The Best Way to Cook a Steak Without a Grill
Ready thy cast-iron skillet.
By Heath Goldman for Food Network Kitchen
Cooking steak on a grill is one of the easiest ways to achieve a thick, crackling crust and juicy interior. Charcoal grills also impart a delightful smoky flavor. But what if you don't have access to a grill? Great news: It’s easy to achieve very similar results within your kitchen.
In short, the best way to cook a steak without a grill is to season it with a smoky rub, sear it in a cast-iron skillet and finish it in the oven. Whether you’re cooking a marbled prime ribeye, a lean London broil or something a little more middle of the road, we’re here to walk you through each and every step to achieving perfectly cooked steak.
First, thoroughly dry off your steak – yep, even if you’ve you soaked it in a marinade. Blotting it with some paper towels before you season it will create a deep-brown, flavorful crust. Doing so prevents the salt from melting and inhibits steam from forming when you place the steak in the pan. Moisture slows down the Maillard reactions, the process responsible for turning steak brown and crispy. So your goal is to eliminate as much moisture as possible from the steak’s surface.
After the steak is dry, brush it with some neutral oil (like canola oil or grapeseed oil) and generously season it with kosher salt and freshly ground black pepper.

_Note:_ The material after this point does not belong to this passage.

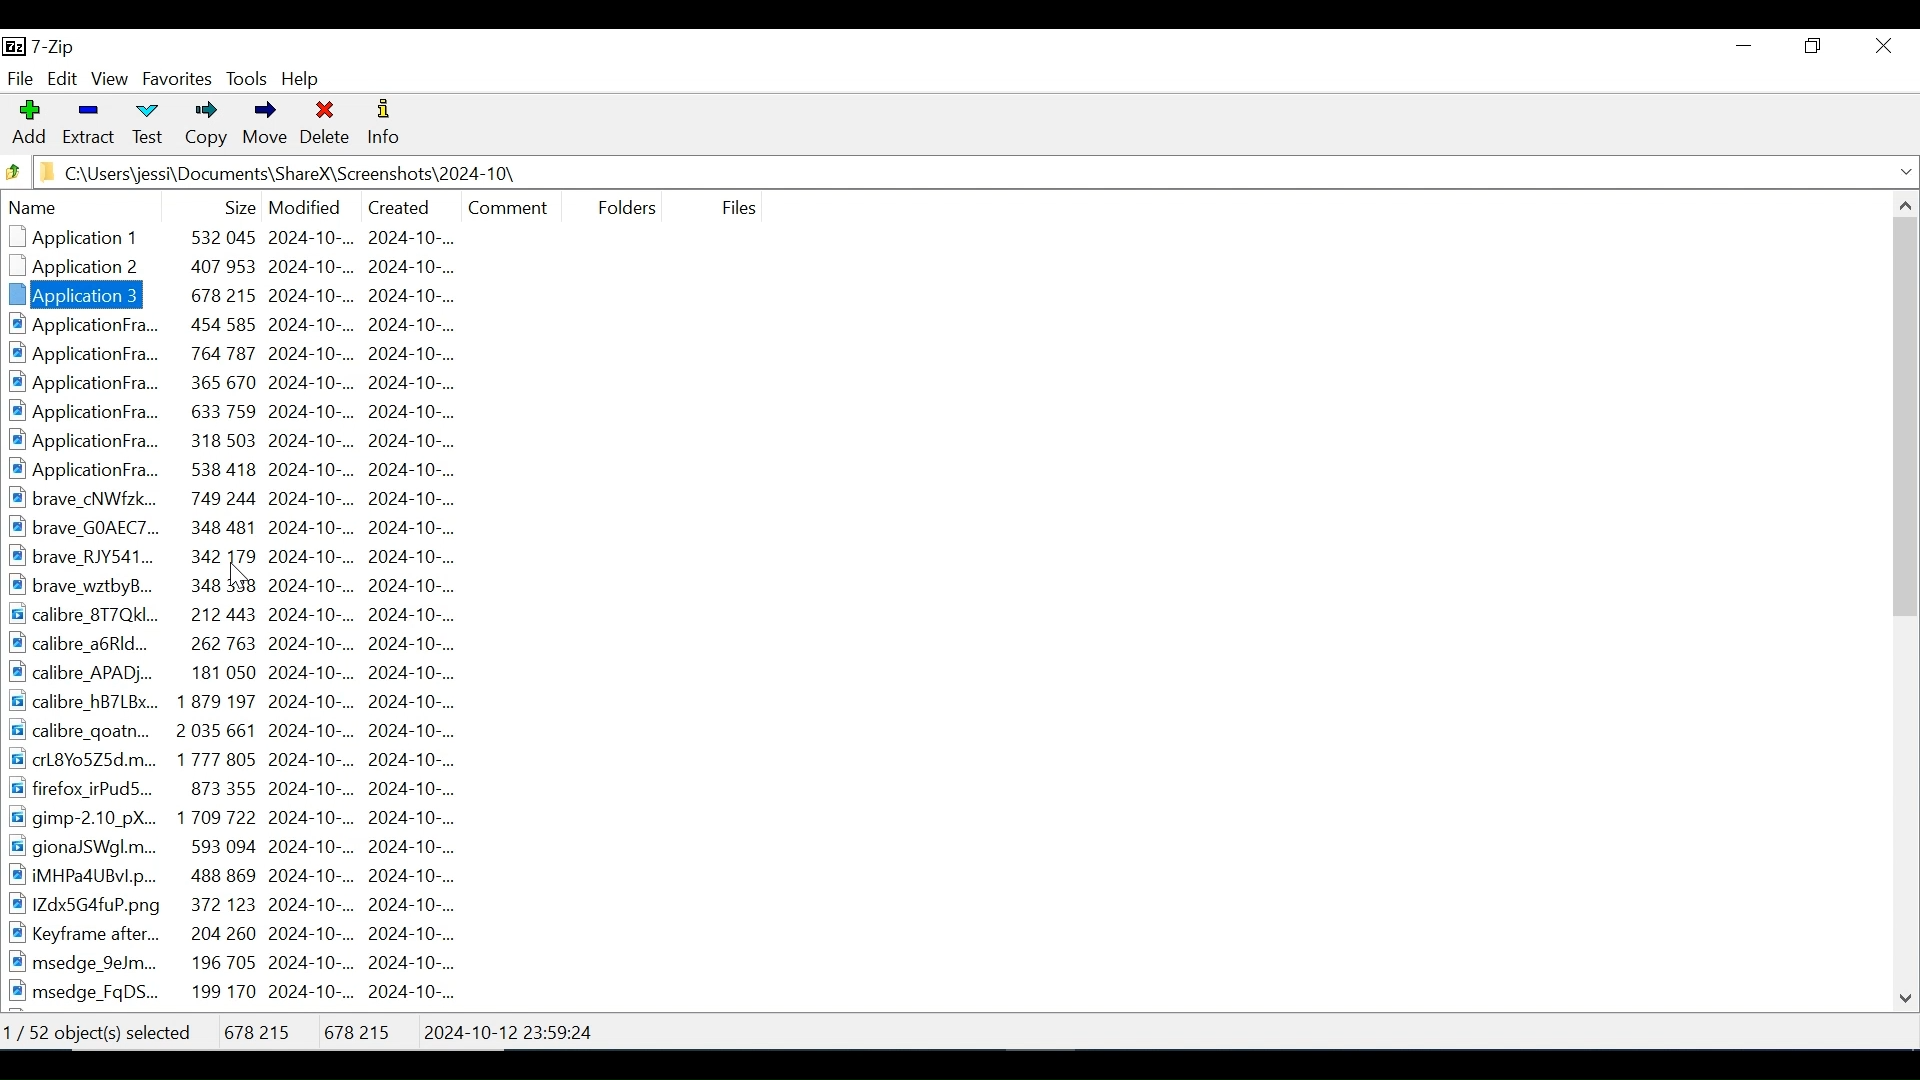 The height and width of the screenshot is (1080, 1920). I want to click on ApplicationFra... 318 503 2024-10-.. 2024-10-..., so click(244, 441).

If you’d like to add a layer of smoky flavor, consider seasoning the steak with smoked salt instead of kosher salt, or rubbing on some smoked paprika.

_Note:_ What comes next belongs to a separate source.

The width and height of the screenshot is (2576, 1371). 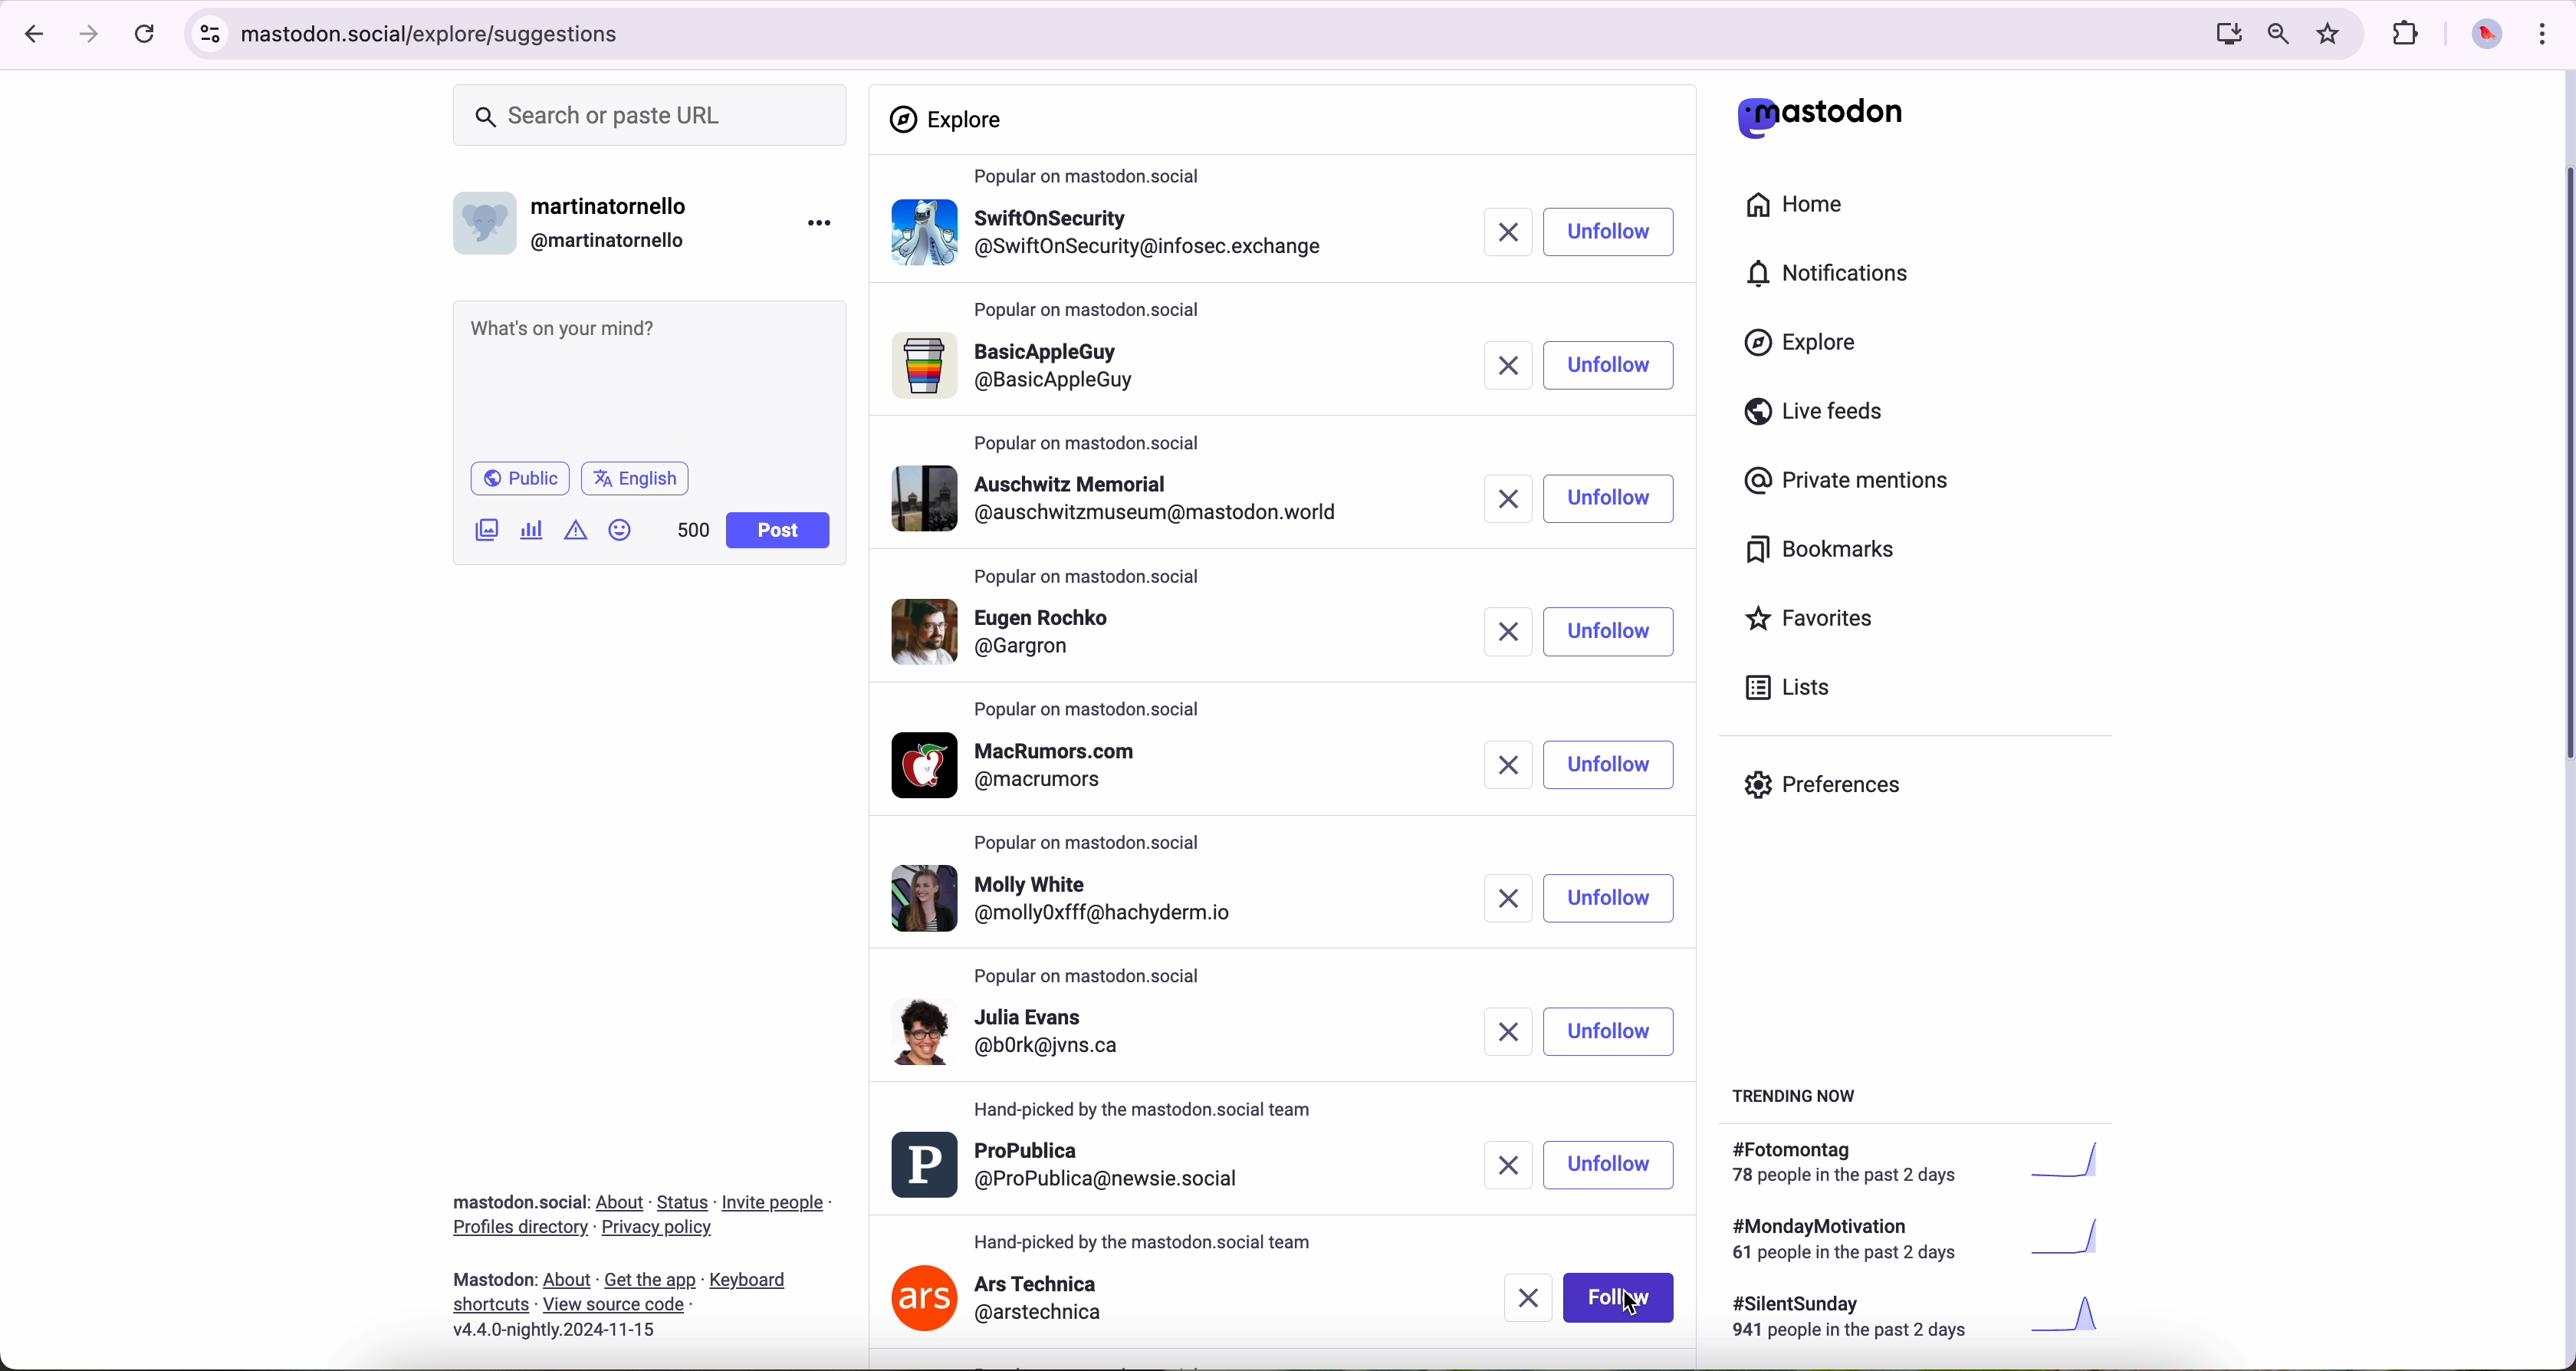 What do you see at coordinates (1921, 1320) in the screenshot?
I see `#silentsunday` at bounding box center [1921, 1320].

Next, let the steak come to room temperature for about 30 minutes or so. While this step might seem unnecessary, it can mean the difference between a good steak and a great steak. That’s because if the steak comes straight from the fridge, it won’t cook evenly — the inside will stay raw even after the outside sears.
When you’re ready to start cooking, reach for your cast-iron skillet. You want a heavy-duty pan that can get scorching hot and distribute heat evenly, so put away your nonstick sauté pan, which won’t hold the heat as effectively.
Preheat the cast iron so it’s as hot as possible by either sticking it in a 400-degree F oven for 20 minutes or heating it over a high flame for about 10 minutes. Test that the pan is ready by adding a drop of water to it. The water should evaporate immediately.
Now place the steak in the pan. Note that you don’t add any oil to the pan — you’ve brushed the steak in oil, which will suffice. And any oil you added to the scorching pan would only smoke and burn. If the steak has a fat cap, sear that side first. Resist the urge to move the steak around in the pan as it cooks — the steak will brown better if it stays in place. Let the steak sear for a few minutes to develop a nice crust. You’ll know it’s time to flip when you can easily move the steak around in the skillet. If it sticks to the bottom, it’s not ready.
Flip the steak and sear it for several more minutes to develop golden-brown color on the second side. (If the steak you’re cooking is thick, make sure to pick it up using tongs and sear the edges all the way around.)
After you flip the steak, add a big pat of butter on top. It will melt and baste the steak, helping to caramelize the crust.
Transfer the steak to a 450-degree F oven for 3 to 10 minutes, until an instant-read thermometer inserted into the thickest part of the steak reaches the desired numbers.
- For medium-rare, cook the steak to 130 to 135 degrees F.
- For medium, cook to 135 to 140 degrees F.
- For medium-well, cook to 140 to 150 degrees F.
Keep in mind that the steaks will continue to cook and rise several degrees in temperature when they’re off the heat.
Finally, let the steak rest for about 5 minutes. You can loosely cover it with foil so it remains warm while the juices redistribute evenly. If you don’t give the steak a rest, all of its flavorful juices will run out onto the cutting board when you slice it.